Ti spinge a decidere. Basta con questa ossessione. Ho deciso. Me lo urlo in faccia, dentro di me. Voglio provare quello che prova una donna. Voglio godere come una donna. Voglio essere preso come una donna. Tutto qui il grande travaglio? La scoperta di una omosessualità latente? Non fa più notizia. Tanta gente ha affrontato la cosa senza tanti contorcimenti. No, non è tutto qui. Voglio provare quello che prova una donna. Voglio godere come una donna. Voglio essere preso come una donna. Da una donna. Voglio essere posseduto da lei. Voglio che mi faccia aprire, l’anima e il corpo. Con la sua rassicurante dolcezza. Voglio donarle la mia verginità. No, non sto parlando di rapporti sado-maso, di dominazione, o roba del genere. Sogno una donna che mi tratti con la dolcezza di cui ha bisogno una donna. Potrei dire: una donna che voglia avere un rapporto lesbico con me!
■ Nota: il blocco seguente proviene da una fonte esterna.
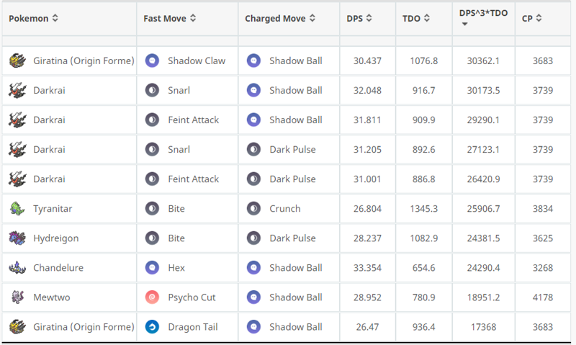Select the Mewtwo sprite icon
Screen dimensions: 576x345
coord(17,297)
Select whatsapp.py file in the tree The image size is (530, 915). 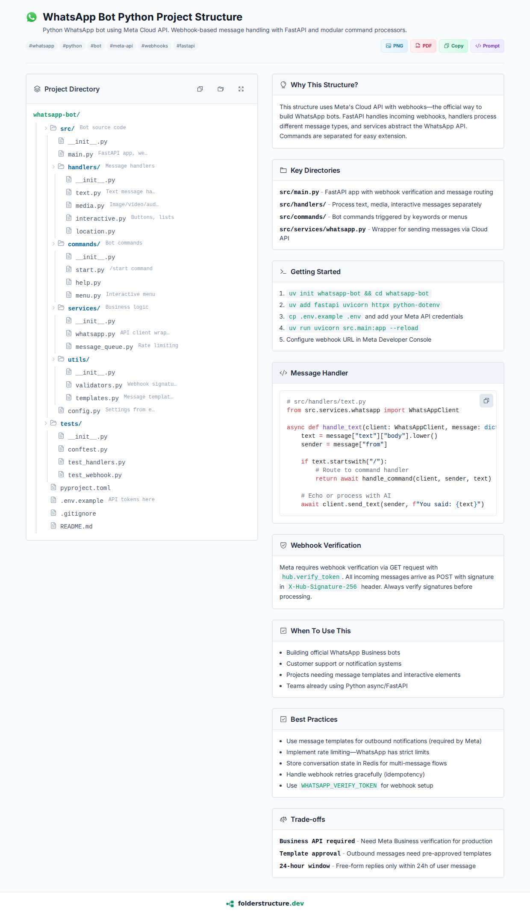coord(95,334)
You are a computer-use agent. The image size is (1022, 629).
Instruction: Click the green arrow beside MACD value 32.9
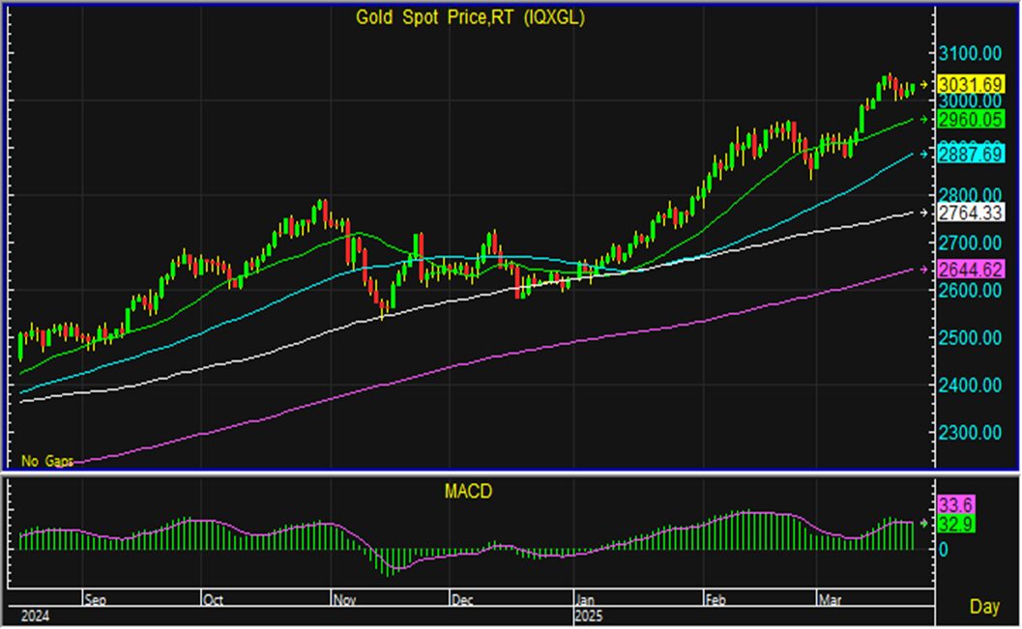[x=922, y=523]
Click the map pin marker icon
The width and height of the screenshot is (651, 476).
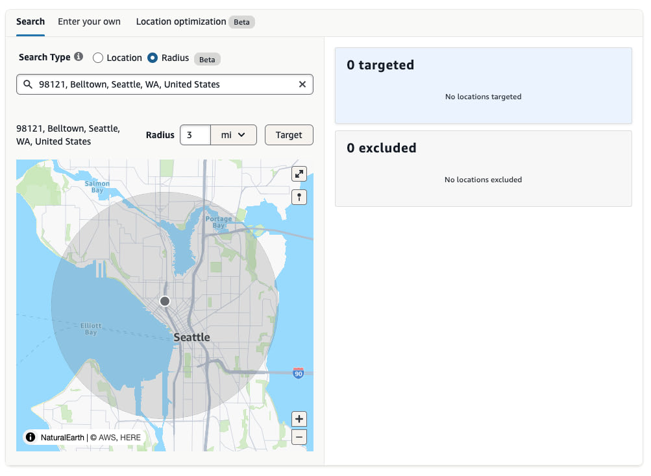click(x=299, y=197)
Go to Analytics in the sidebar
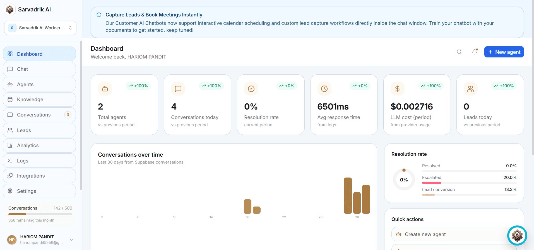The height and width of the screenshot is (250, 534). pos(39,145)
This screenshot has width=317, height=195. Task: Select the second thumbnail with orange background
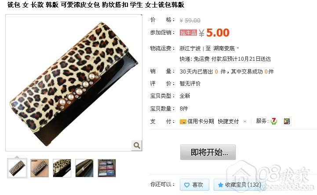[40, 168]
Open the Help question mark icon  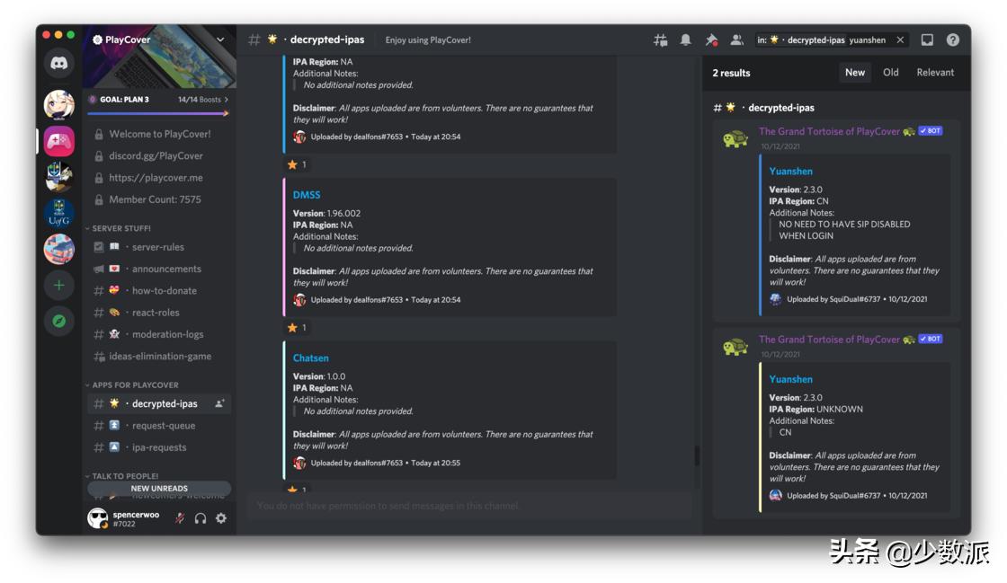click(x=952, y=40)
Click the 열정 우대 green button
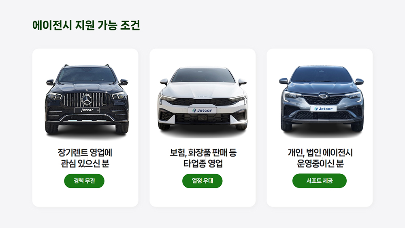 [202, 181]
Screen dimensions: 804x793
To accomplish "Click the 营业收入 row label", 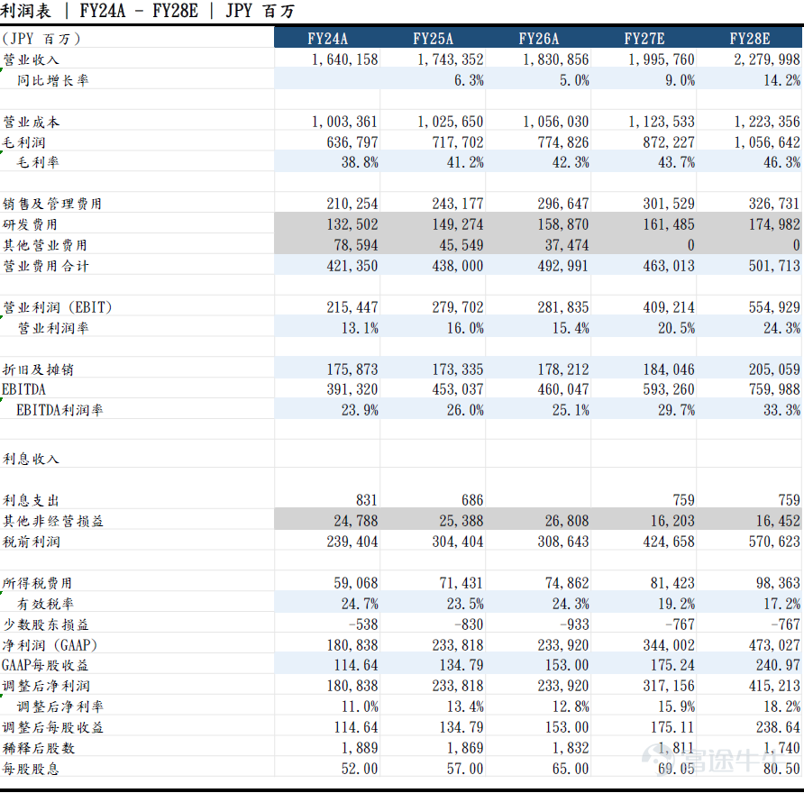I will (x=31, y=59).
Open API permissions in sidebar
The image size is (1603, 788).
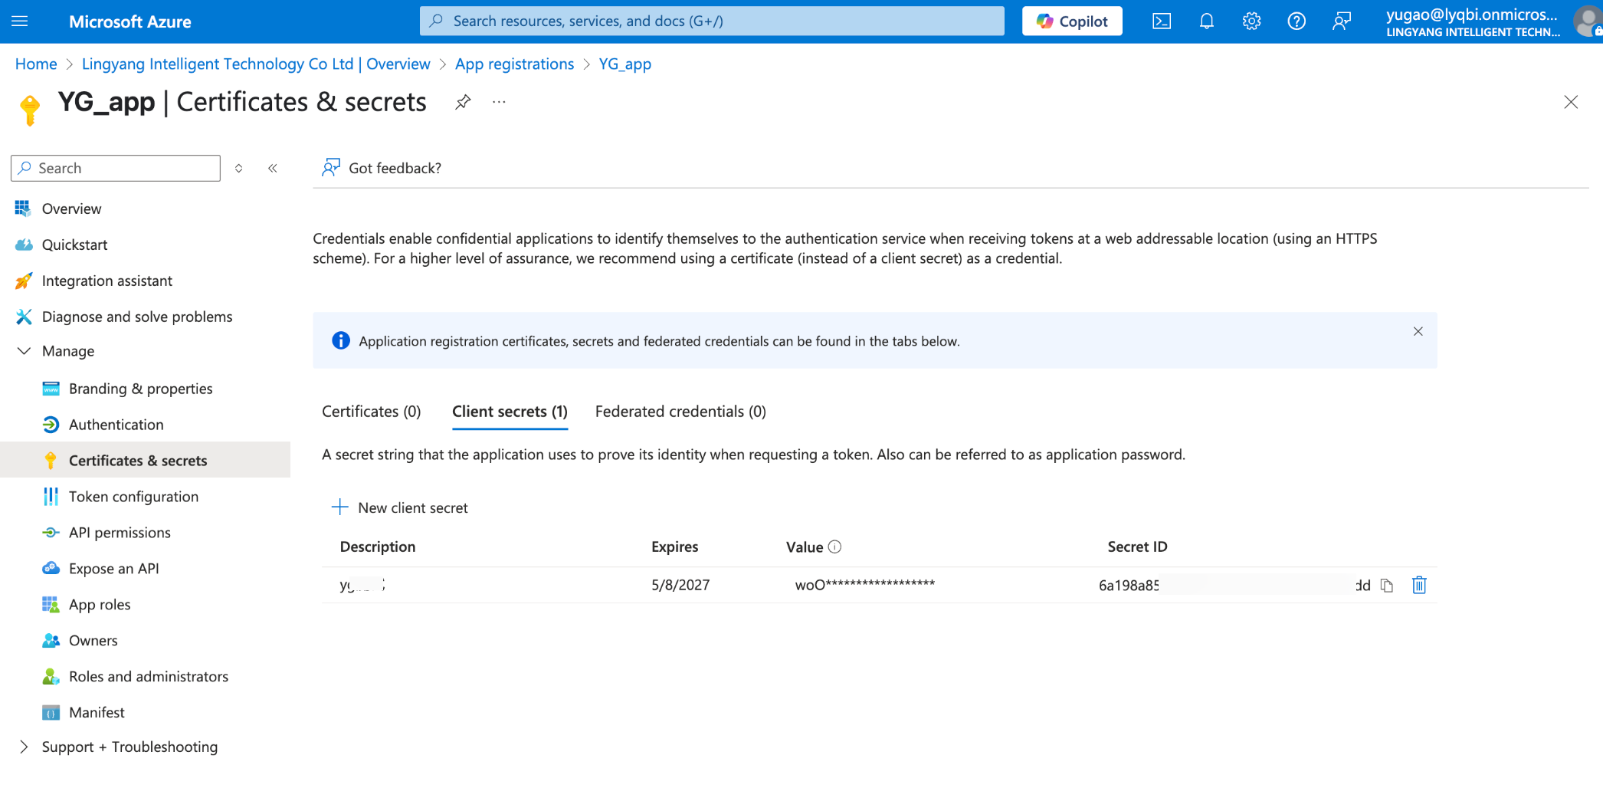click(x=120, y=533)
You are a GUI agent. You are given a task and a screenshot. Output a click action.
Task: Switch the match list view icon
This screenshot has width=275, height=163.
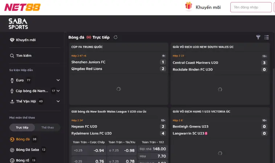coord(267,37)
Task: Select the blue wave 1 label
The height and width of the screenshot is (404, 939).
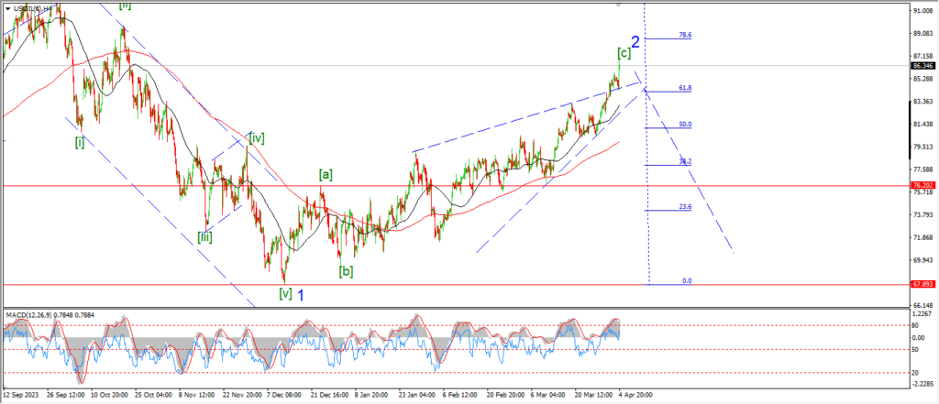Action: (x=301, y=294)
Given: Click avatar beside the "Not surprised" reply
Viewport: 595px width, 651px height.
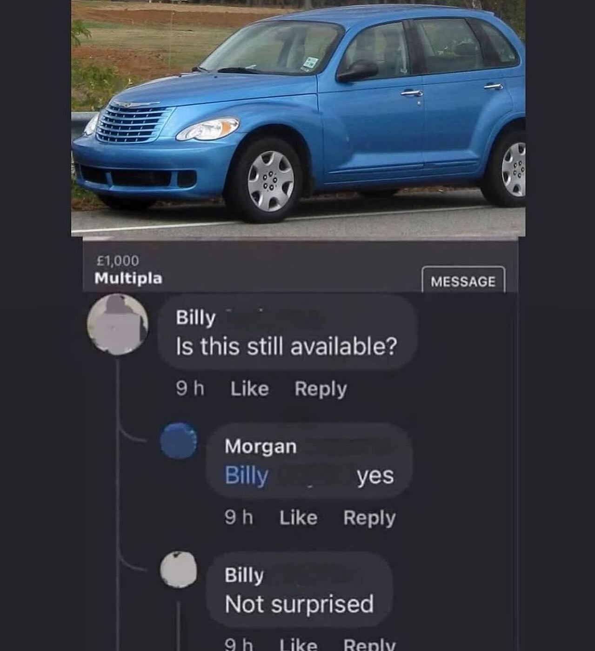Looking at the screenshot, I should point(179,570).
è folle, è malato. O forse no. Forse tutto è lecito. So solo che vivo male. Questa è la molla che mi ha convinto. Vivo male, reprimendomi. Voglio farlo. Ho bisogno di farlo. Chissà se esiste una donna che abbia la stessa esigenza, la stessa inconfessabile fantasia. Internet. Quale modo migliore per entrare in contatto con tanta, tanta gente, anonimamente. Lancia la bottiglia, forse qualcuno la raccoglierà. Ricordo ancora l’emozione della prima risposta. Dopo tanto tempo. A. , la cameriera. Così si presentò almeno.

“che cosa possiamo fare, insieme? “. Così iniziava la sua prima e-mail. Ed io, pazzo di emozione, col cuore a mille, che cercavo di spiegarle, il mio stato d’animo, i miei sogni. Che ero disponibile per tutto. Il suo linguaggio era un po’ crudo, non proprio dolcissimo. Ma ero deciso. Tre messaggi, poi è sparita nel nulla.

“Per te sarebbe la prima volta, nessuno ti ha mai reso donna, prima? “. Questa la sua ultima domanda, rimasta sospesa, così. Ricordo ancora il secondo, sprezzante, contatto, con K.

“Mentre tu sogni uomini finti, io mi godo il mio vero marito”. E amen. Dunque esistono anche donne “cattive”, sarcastiche, pronte a ferire gratuitamente. Ci ha sprecato anche il tempo di scrivere il messaggio! Ricordo il messaggio di A. , direttamente dagli USA. Eh, sì, nel mio girovagare telematico mi sono rivolto anche alle aree messaggi straniere. Per parlarne, se non altro. A. sembrava proprio incarnare il mio sogno. Dolce e forte. Diceva di avere già avuto un’altra esperienza del genere con un uomo. E di rimpingerlo ancora, a volte, per le irripetibili emozioni del loro rapporto. Peccato che dopo un paio di messaggi iniziò a propormi strane forme di collaborazione ad un racconto erotico che stava scrivendo, e che sembrava interessarle molto piu ‘di me. Quello che cerco è molto particolare, lo so. E le donne sono così diffidenti, guardinghe. Ci vuole costanza. E alla fine è arrivato. Il messaggio sognato è arrivato.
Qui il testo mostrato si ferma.